#### [PROMPT]
Read the records below and copy each line that contains "height".
[Opening DATA TO USE section]
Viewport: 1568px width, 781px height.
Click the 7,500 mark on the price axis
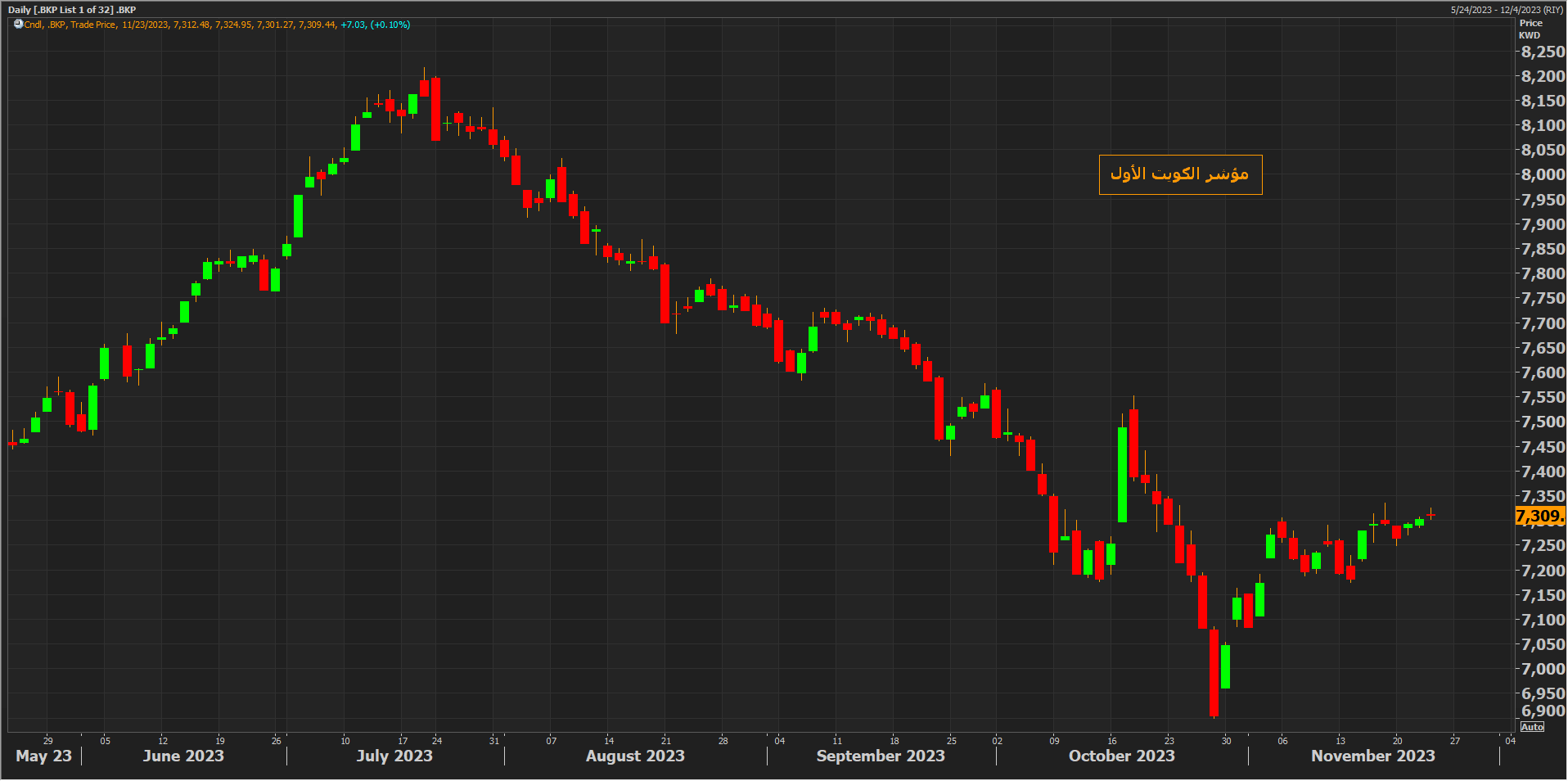click(x=1543, y=422)
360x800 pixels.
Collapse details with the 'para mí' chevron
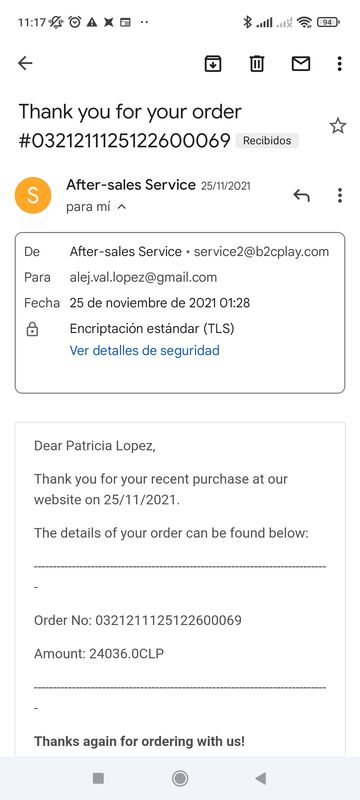pyautogui.click(x=121, y=207)
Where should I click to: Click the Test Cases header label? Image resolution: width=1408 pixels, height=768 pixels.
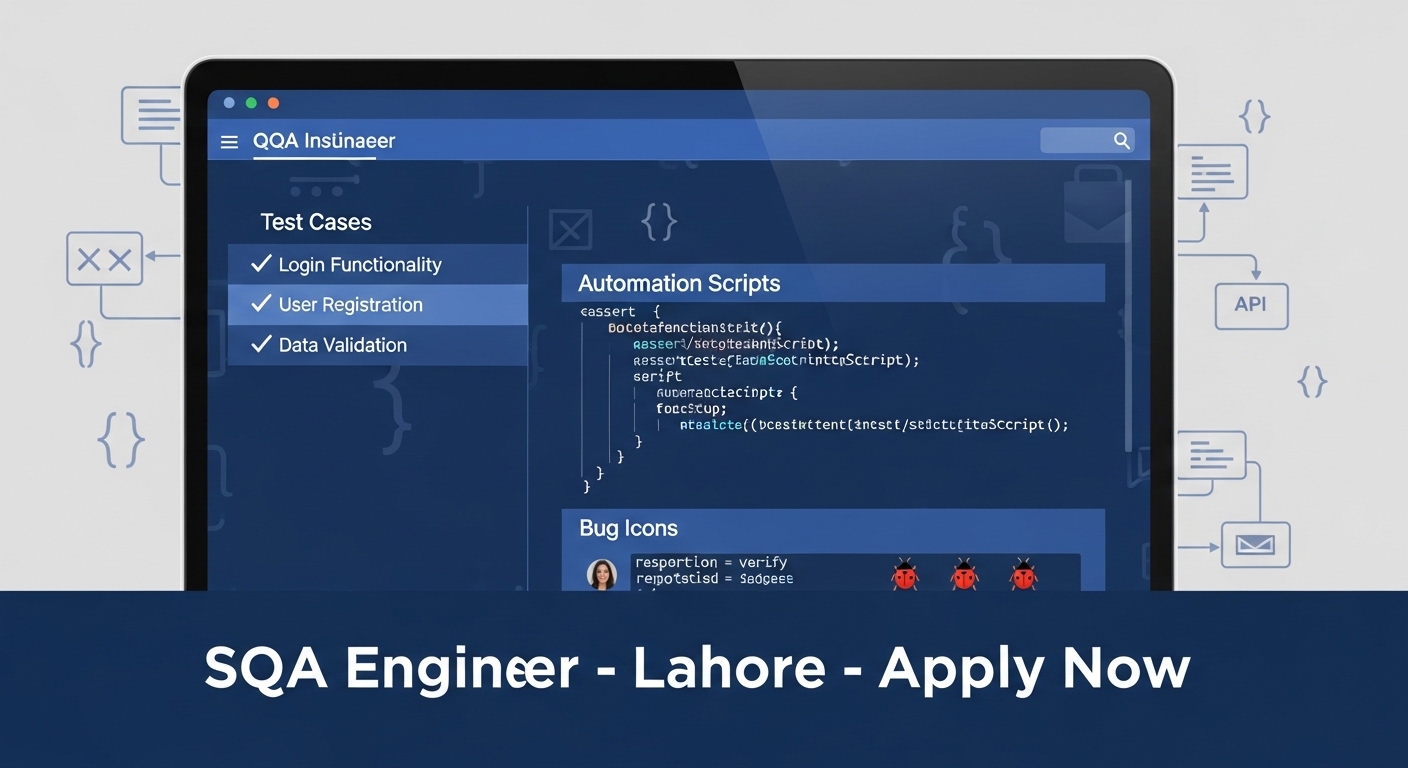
[Closing DATA TO USE section]
#### [SOLUTION FOR THIS PROBLEM]
Viewport: 1568px width, 781px height.
Where should I click to: Click the Test Cases header label? Image resolution: width=1408 pixels, height=768 pixels.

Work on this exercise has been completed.